Her car struck another vehicle at a street light on Mockingbird Lane, and after the collision she sped away. The other driver followed her to a nearby gas station where he was able to confront her. She was hostile to both the other motorist and later to police. While no one was seriously injured, Montanez’s conduct endangered the lives of others. Initially she was suspended, but after an internal investigation she was finally recommended for termination. Her police career which began in 2010 has now come to a close.
In the wake of Montanez’s termination and the recent resignation of Fort Worth Police Chief of staff Major Paul Henderson, police departments are considering making changes. Fort Worth Police Chief Jeffrey Halstead told the media that he will be requiring further staff training regarding off-duty drunk driving. FOX 4 reported that Chief Halstead, “has put the word out for his staff to buddy up and look out for each other.”
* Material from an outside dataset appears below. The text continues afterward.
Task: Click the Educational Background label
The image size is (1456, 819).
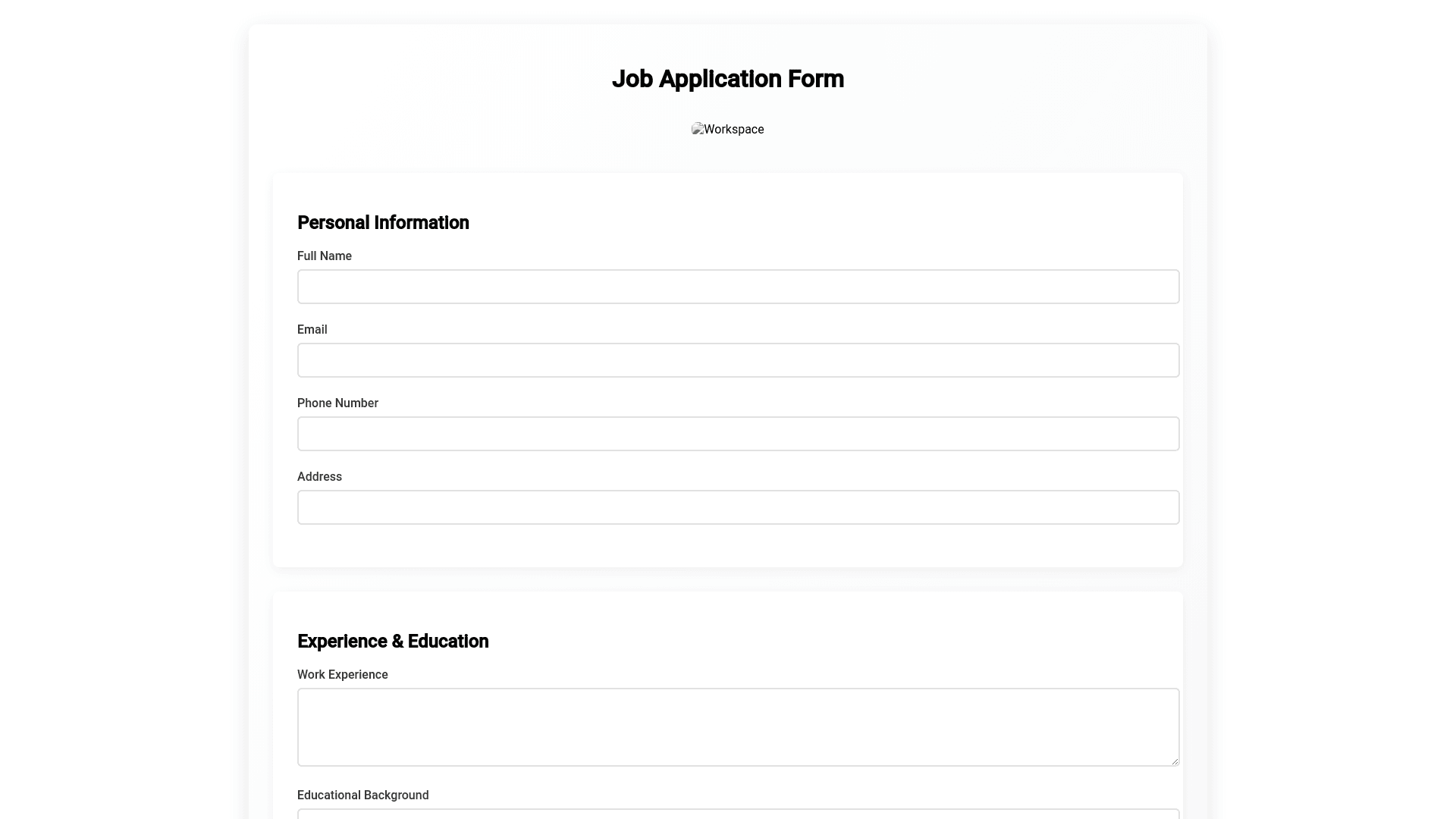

It’s too soon to tell if these measures will make a positive difference in the Fort Worth Community. There have been 17 Fort Worth police officers arrested for driving drunk or under the influence since 2008. Research shows that drunk driving is partially a product of environment, and in order for the police to see real change there will have to be a cultural shift within the department. Halstead is focusing on raising, “ethics, actions, and expectations” in order to stop off-duty arrests. Police departments have a tough road ahead of them, but with the right training and community involvement they may be able to stop off-duty cops from drinking and driving.